Pacific Porsche hosted a little preview of Saturday's official unveiling of the all-new 2011 Porsche Cayenne – smaller, sleeker and superior to its predecessor in almost every way.
Pacific had several of them, enough to let everyone climb all over them... and drive them. The new model is better in every appreciable way, but partuclarly in the styling department. The new one instantly makes the old one look dated, with a revised snout that mimics the Panamera fascia and a center stack inside that again echos Porsche's newest sedan.
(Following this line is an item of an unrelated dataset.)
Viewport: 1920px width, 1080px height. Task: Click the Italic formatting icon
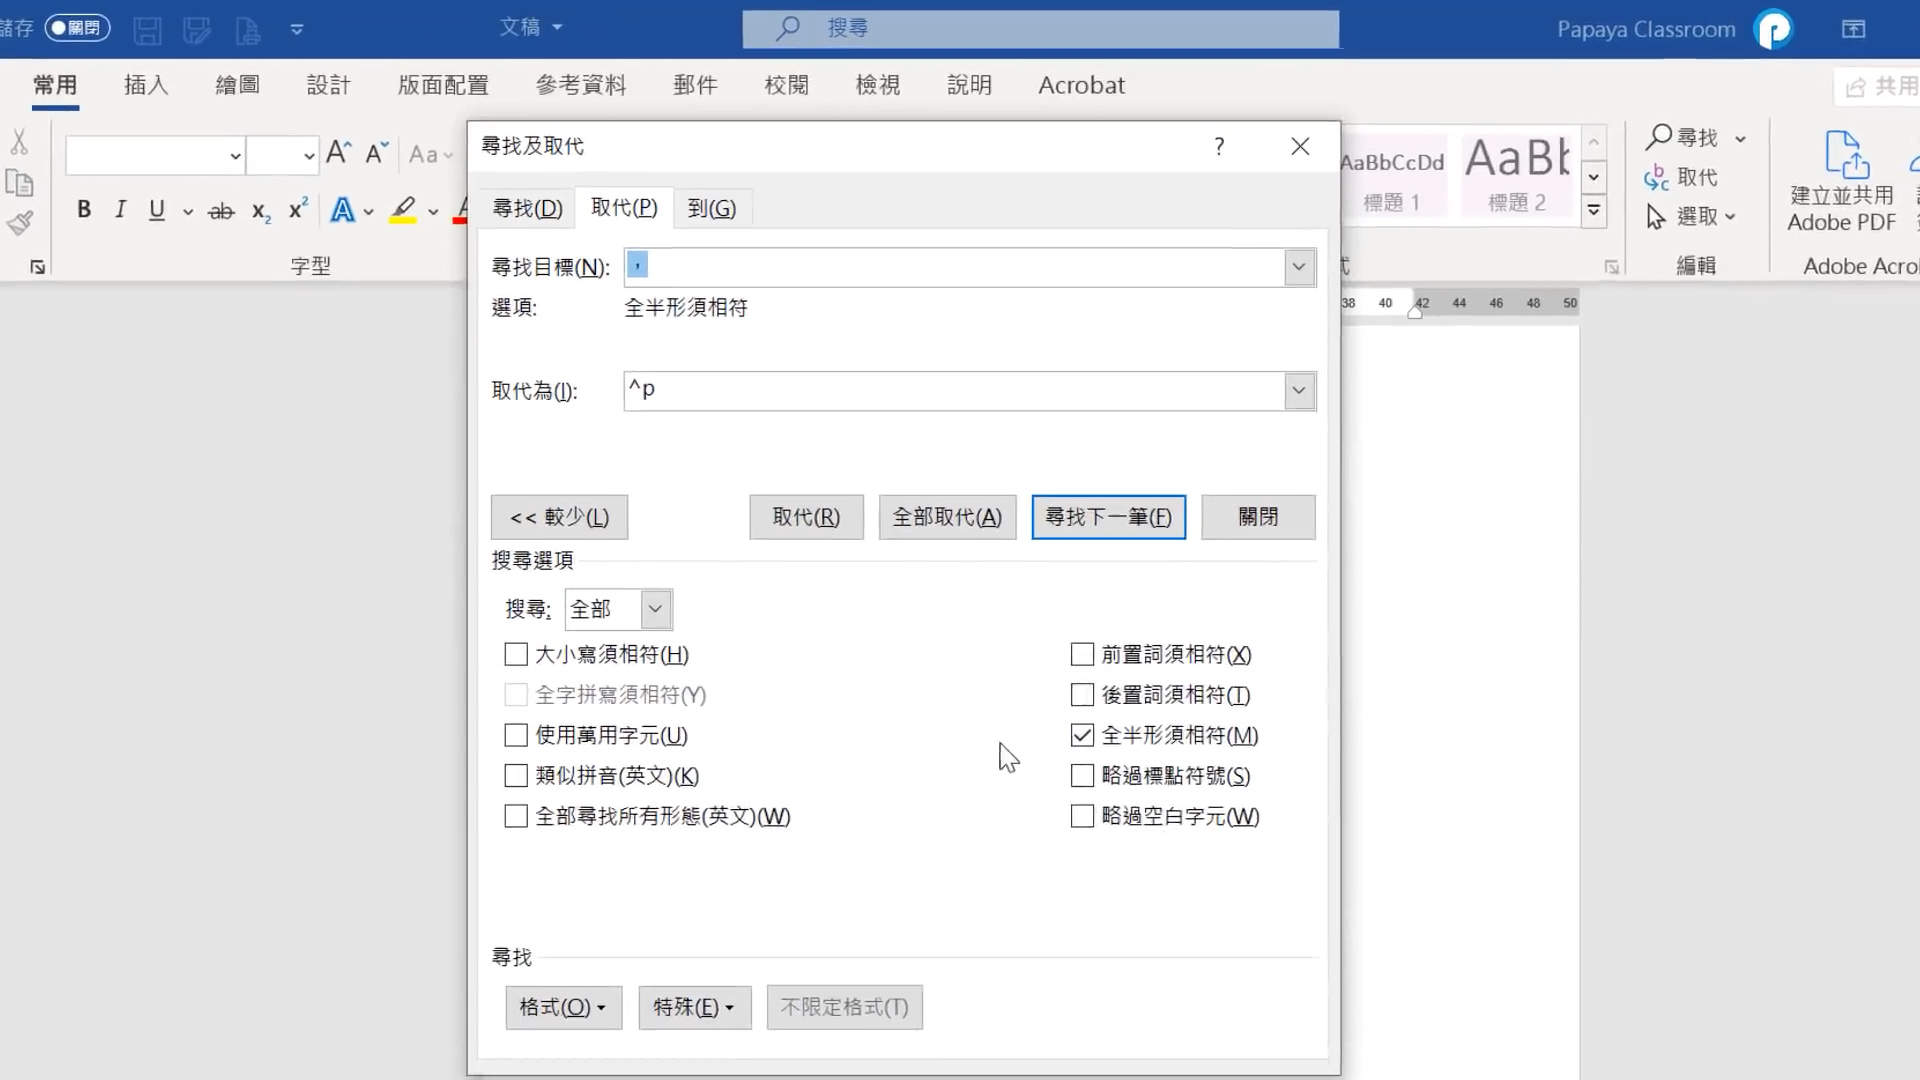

Pacific also had a few V6 Panameras in stock, allowing patrons to test drive them, along with the V8 versions. While the V8-powered four-doors start around $100,000, the V6 Panamera and Panamera 4 were priced at 71 and 78 respectively.
That's quite a price disparity for two extra cylinders, but by making a few V8-standard features options on the V6, Porsche now offers a much more affordable sedan to compete with the Mercedes CLS among others.
Tells that that Panamera in your mirrors is a budget-edition bent-six include the black window trim on the V6 as well as the black brake calipers. Porsche uses a black/silver/red/yellow brake hierarchy to signify base, S, Turbo and Turbo S or special in its lineup.
True to form, the new Panamera V6 gets the black calipers, while the S model gets the V8 and silver binders. Step up to the Turbo and you get the reds. A 911 Turbo also on hand had the yellow calipers, which made us do a double- and triple-take before we realized we were actually looking at the new 2011 Turbo S!
This new-for-2011 model adds 30 horsepower to the Turbo's 500 hp rating, and about 50 grand to the sticker. The one that Pacific had on hand was an all black cabriolet that stickered for 180,000. It had those sick center-lock RS Spyder wheels done up in body-color matching gloss black, which added 1490 bucks to the bottom line.
The 2011 Porsche Turbo S comes standard with awd, the Sport Chrono package, Torque Vectoring, PSM, ABS, ASR, PASM, the Porsche Composite Ceramic brakes (with yellow calipers) and Porsche's PDK dual-clutch, paddle-shift transmission.
As if that wasn't enough, Pacific also rolled out the new Boxster Spyder and a gray and red GT3 RS. Talk about overkill. The Boxster Spyder is the new lightweight, roadster version of the popular convertible, with extra oomph and fewer doodads. It is the lightest Porsche in their model lineup, weighing in at just 2,811 pounds, or 176 less than the Boxster S. In true Spyder form, the occasional use canvas top limits top speed to just 125 miles per hour. Unsnap the two-piece toupee and top speed rises to 166 mph.
Porsche expects this car to go topless the vast majority of the time, and when that top is stowed under the new one-piece rear bootlid, you see the other major styling difference – the double bubble rear deck that evokes memories of the Carrera GT as much as it does the single bulges on some 550 Spyders, RS and RSK models.
It's the hardcore Boxster S with a temporary top that isn't approved for carwashes. Lighter, with ten more hp from its 3.4-liter flat-6 (now 320), the Spyder starts at $61,200. Air conditioning is a $1,760 option.
The GT3 RS deserves a mention here too. This is the car that debuted at the Frankfurt Motor Show last September, the car on the stand still showing the road grime from its 180+ mile-per-hour drive into Frankfurt after the car was completed the day before the show in Stuttgart. The transport truck wouldn't have gotten it there fast enough.
This all-new 911 GT3 RS features the new 3.8-liter flat-six that produces 450 horsepower. That's 15 more than the regular GT3. It comes only with the six-speed manual and is instantly recognizable for its tall carbon fiber rear wing and its contrasting paint schemes.
The 2010 911 GT3 RS was also one of the first applications of Porsche's new lithium-ion battery option that sheds another 22 pounds from the car's 3,020-lb curb weight. The 911 GT3 RS started showing up a couple of months ago with a price tag of $132,800.
So five new models to keep us entertained, along with plenty of food and drink, and wonderfully hospitable and patient hostesses – It was a pretty great event.